While try_pbo_readpixels looks very complex, to me at least, it avoids the very costly CPU-GPU synchronization.
https://bugs.winehq.org/show_bug.cgi?id=45901
--- Comment #7 from Józef Kucia joseph.kucia@gmail.com --- I think that one problem with your patch is that it doesn't solve the issue completely. It fixes the problem only when the source resource is a render target. Otherwise, we still use the slow GetTexImage() path.
Other possible ways to fix the issue: 1) Optimize GetTexImage() in Mesa. 2) Use OpenGL resources for staging resources in wined3d. I think it could avoid the issue completely. CopyResource() would be a normal raw blit between 2 GL textures. However, it isn't something that we should change lightly. It needs some consideration, and I'm not sure if it's a very good idea.

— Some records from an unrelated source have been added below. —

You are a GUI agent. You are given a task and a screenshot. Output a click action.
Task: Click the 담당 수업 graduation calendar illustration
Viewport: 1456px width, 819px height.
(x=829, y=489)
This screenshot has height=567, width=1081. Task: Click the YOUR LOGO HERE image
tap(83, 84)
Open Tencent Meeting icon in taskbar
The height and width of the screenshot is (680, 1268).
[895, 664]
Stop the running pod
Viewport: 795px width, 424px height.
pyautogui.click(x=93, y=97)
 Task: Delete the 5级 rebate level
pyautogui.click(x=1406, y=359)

https://bugs.winehq.org/show_bug.cgi?id=45901
--- Comment #8 from Henri Verbeet hverbeet@gmail.com --- (In reply to Józef Kucia from comment #7)
I think that one problem with your patch is that it doesn't solve the issue completely. It fixes the problem only when the source resource is a render target. Otherwise, we still use the slow GetTexImage() path.

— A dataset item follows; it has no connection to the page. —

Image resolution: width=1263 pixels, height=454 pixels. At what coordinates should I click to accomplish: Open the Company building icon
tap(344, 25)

Other possible ways to fix the issue:
- Optimize GetTexImage() in Mesa.
I think we want this.
- Use OpenGL resources for staging resources in wined3d. I think it could
avoid the issue completely. CopyResource() would be a normal raw blit between 2 GL textures. However, it isn't something that we should change lightly. It needs some consideration, and I'm not sure if it's a very good idea.
Well, one issue with that approach is that you're moving the GPU stall to mapping the staging texture, since now the staging texture stays on the GPU until it's mapped.
I think using PBOs (instead of textures) to back staging resources may be ok, but you're right that that's a major change. I'm thinking we could then have texture2d_download_data() download directly into the destination PBO, similar to how wined3d_texture_upload_data() takes a wined3d_bo_address for its destination data. texture2d_blt() could then handle downloads the same way it handles uploads. That still potentially stalls on mapping the staging texture, but only if the copy hasn't finished yet by the time we try to map the PBO, which I think may be the expected behaviour.
https://bugs.winehq.org/show_bug.cgi?id=45901
--- Comment #9 from Andrew Wesie awesie@gmail.com --- Based on the feedback, maybe this should be split in to two patches.
The first patch adds fast path for downloading a GPU texture to a CPU texture using PBO (e.g. using texture2d_download_data but passing in a bo_address instead of dst_location).
The second patch adds a special case to texture2d_download_data to use glReadPixels for compatible textures (e.g. those that have a render target usage?). Unless we think that getting accelerated glGetTexImage in Mesa is possible.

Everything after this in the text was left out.